**RECORDS SUPPLIED**
++++

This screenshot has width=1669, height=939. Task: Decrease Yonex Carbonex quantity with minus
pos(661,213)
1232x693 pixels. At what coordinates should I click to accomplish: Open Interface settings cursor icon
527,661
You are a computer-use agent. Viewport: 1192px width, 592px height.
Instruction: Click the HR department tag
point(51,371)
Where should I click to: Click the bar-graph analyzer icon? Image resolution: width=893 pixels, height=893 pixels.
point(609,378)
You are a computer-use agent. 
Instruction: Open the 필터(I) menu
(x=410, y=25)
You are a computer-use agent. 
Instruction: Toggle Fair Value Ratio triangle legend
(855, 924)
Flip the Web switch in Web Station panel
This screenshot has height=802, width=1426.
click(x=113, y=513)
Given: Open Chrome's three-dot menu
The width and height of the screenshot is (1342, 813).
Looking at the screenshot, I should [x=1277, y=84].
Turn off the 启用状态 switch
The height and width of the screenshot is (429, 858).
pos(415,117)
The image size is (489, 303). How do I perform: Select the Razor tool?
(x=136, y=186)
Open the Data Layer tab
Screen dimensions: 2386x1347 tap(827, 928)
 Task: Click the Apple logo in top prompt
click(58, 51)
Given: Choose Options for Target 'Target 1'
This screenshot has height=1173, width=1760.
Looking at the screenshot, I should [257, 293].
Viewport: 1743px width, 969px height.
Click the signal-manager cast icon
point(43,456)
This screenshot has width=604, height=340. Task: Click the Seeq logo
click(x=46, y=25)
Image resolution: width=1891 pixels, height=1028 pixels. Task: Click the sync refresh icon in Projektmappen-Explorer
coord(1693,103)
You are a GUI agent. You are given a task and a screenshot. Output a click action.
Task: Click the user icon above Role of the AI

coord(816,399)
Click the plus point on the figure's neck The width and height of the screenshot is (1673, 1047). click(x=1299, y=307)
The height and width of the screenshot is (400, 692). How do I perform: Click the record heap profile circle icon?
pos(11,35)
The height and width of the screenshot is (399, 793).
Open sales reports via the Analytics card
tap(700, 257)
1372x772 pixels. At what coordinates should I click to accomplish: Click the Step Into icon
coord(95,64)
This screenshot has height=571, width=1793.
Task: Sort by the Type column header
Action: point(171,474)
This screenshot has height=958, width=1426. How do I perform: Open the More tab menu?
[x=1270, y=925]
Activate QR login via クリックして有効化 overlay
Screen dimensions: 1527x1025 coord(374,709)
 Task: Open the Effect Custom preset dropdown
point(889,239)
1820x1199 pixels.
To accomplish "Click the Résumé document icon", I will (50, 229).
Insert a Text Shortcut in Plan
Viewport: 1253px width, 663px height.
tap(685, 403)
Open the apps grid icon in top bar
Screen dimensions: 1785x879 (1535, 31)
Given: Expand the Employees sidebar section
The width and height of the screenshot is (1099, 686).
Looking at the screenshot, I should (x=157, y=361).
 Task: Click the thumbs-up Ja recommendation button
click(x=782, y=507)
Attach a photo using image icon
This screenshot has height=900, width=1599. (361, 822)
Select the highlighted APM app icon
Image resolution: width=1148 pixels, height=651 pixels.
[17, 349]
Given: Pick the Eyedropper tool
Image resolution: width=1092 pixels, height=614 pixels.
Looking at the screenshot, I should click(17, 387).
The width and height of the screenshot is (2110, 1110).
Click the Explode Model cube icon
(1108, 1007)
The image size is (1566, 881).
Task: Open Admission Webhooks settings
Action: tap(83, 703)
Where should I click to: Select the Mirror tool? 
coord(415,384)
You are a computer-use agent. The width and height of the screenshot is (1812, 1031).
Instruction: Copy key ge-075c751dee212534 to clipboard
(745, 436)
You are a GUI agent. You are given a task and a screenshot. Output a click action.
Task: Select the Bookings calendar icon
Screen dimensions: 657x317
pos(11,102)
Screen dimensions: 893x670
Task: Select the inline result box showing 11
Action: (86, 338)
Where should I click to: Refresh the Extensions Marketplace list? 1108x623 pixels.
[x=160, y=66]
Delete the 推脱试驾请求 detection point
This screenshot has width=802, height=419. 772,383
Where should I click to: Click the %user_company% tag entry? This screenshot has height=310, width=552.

++++

Identify each line in the records above containing the word "computer"; copy those lines.

**ANSWER TO THE EXERCISE**
You are a computer-use agent. Viewport: 1192px width, 592px height.
You are a computer-use agent. 
You are a computer-use agent. 
You are a computer-use agent. The width and height of the screenshot is (1812, 1031).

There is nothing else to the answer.